Posted by Bob Warfield on June 7, 2010

Do markets drive “AND” to the exclusion of “OR?” 
 
Sometimes it seems like it, but the reality is deeper and more mysterious.  This post was sparked by an interesting discussion among the Enterprise Irregulars group.  They were discussing how WebEx had steadily made their offering more and more difficult to love through feature bloat and how Skype’s newer screen sharing features were so easy.  I remarked by asking whether any had read the book “Different: Escaping the Competitive Herd.”
 
It’s a fascinating look at how many businesses are failing at competition simply because of what is essentially feature bloat.  We’ve trained scores of marketers (especially product managers) and consumers to think in terms of big feature matrices.  The theory is that if you can check off more boxes than the other guy, you win.  That has certainly been endemic to the software industry.
 
But, as the book points out, this practice completely kills the passion, makes for lousy products, costs the product’s owners a fortune, and ultimately leads to faster commoditization. 
 
This discussion of WebEx vs Skype is exactly the kind of thing the book writes about.  But Vinnie Mirchandani, who has written a fascinating book (well worth a read!) called “The New Polymath” sees it differently.  He says, “Bob, goes in waves.  Markets drive AND not OR as my book points out over and over.”

▶ **AVAILABLE DATA**:
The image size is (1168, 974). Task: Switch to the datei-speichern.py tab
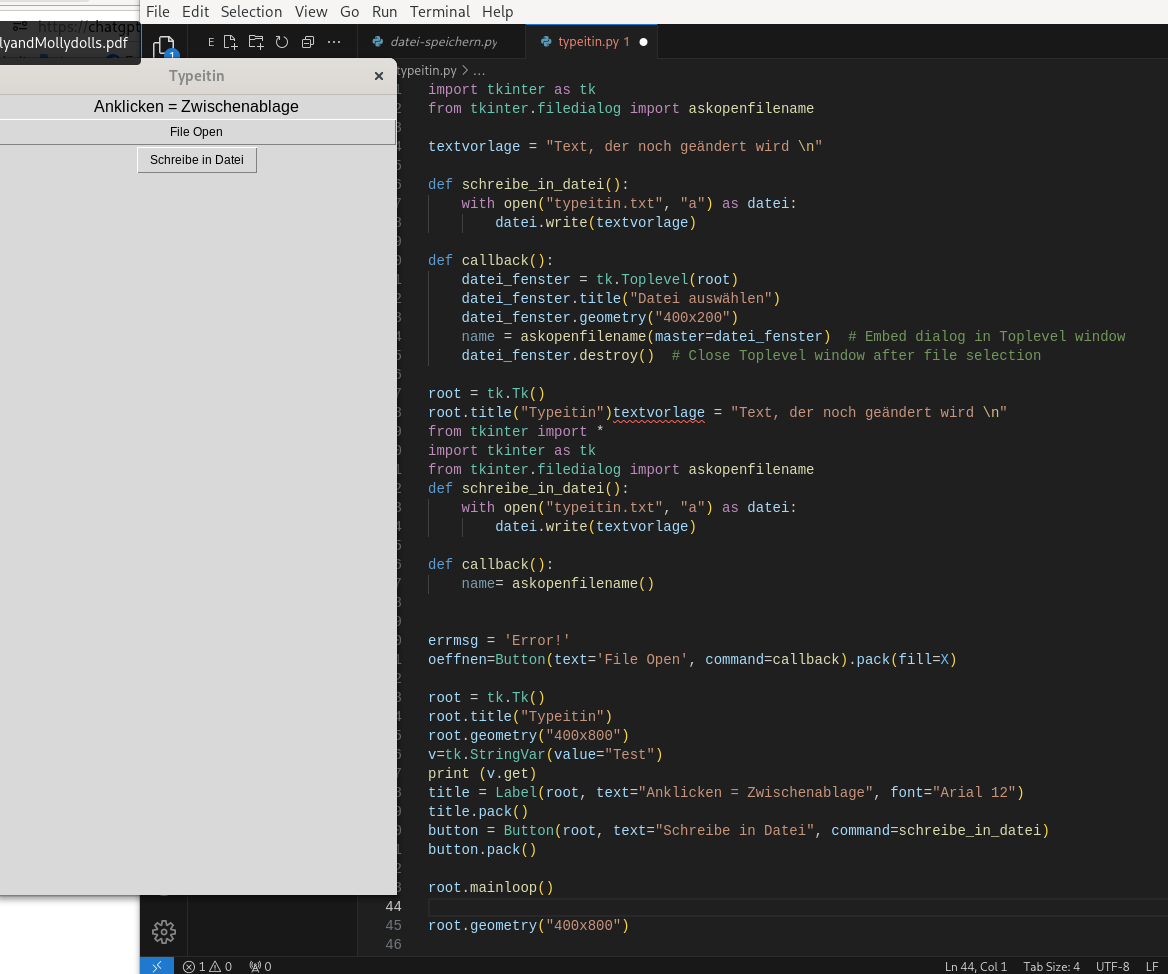[x=435, y=42]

▶ **GIVEN EXERCISE A**: In the blog post about feature bloat, change "feature bloat" to "feature creep" and write out everything from "Do markets drive" down to "the software industry.".
▶ **GIVEN EXERCISE B**: According to the blog post about feature bloat, what is the title of Vinnie Mirchandani's book?
▶ **GIVEN EXERCISE C**: Resume the blog post about feature bloat, starting right after its last sentence.

▶ **OUTPUT A**:
Do markets drive “AND” to the exclusion of “OR?” 
 
Sometimes it seems like it, but the reality is deeper and more mysterious.  This post was sparked by an interesting discussion among the Enterprise Irregulars group.  They were discussing how WebEx had steadily made their offering more and more difficult to love through feature creep and how Skype’s newer screen sharing features were so easy.  I remarked by asking whether any had read the book “Different: Escaping the Competitive Herd.”
 
It’s a fascinating look at how many businesses are failing at competition simply because of what is essentially feature creep.  We’ve trained scores of marketers (especially product managers) and consumers to think in terms of big feature matrices.  The theory is that if you can check off more boxes than the other guy, you win.  That has certainly been endemic to the software industry.

▶ **OUTPUT B**: "The New Polymath"

▶ **OUTPUT C**:
 
Vinnie, I hear what you’re saying, but I interpret it differently.  Markets do not drive AND over OR.  Markets know nothing of either.  They are both simpler and more complex, contradictory and inscrutable, sometimes “this” and sometimes “that”.   Markets simply optimize for what they (meaning “we”) like to buy.  Like the judge and the pornography, they don’t know how to quantify or codify what they like, they simply know it when they see it.  They are not open-ended, they are closed, and feed on themselves.  As is so often the case, this means we cannot simply extrapolate the trend and assume the line keeps going.  There are strange attractors of many kinds wherever behavior can be found and especially in Darwinian systems like markets.
 
In this case, “AND” is not a universal principle because of attention span.  When you’ve successfully added your 237th feature, and competing products already have 229 other features, in most cases the market’s attention span long ago gave up caring about your next AND.  After dragging buyers through hundreds of skirmishes over these features, they know your competitors will short have features through 237.  They’re bored, confused, or just too darned tired to care any longer.  For a time they may turn to analysts whose job it is to keep up with the minutiae, but if someone can offer an alternative, they can be reached.  They are immediately attracted to the OR proposition of not having to care about that AND.  In fact, they are often relieved to hear that all those angels on the head of that pin were actually unimportant after all.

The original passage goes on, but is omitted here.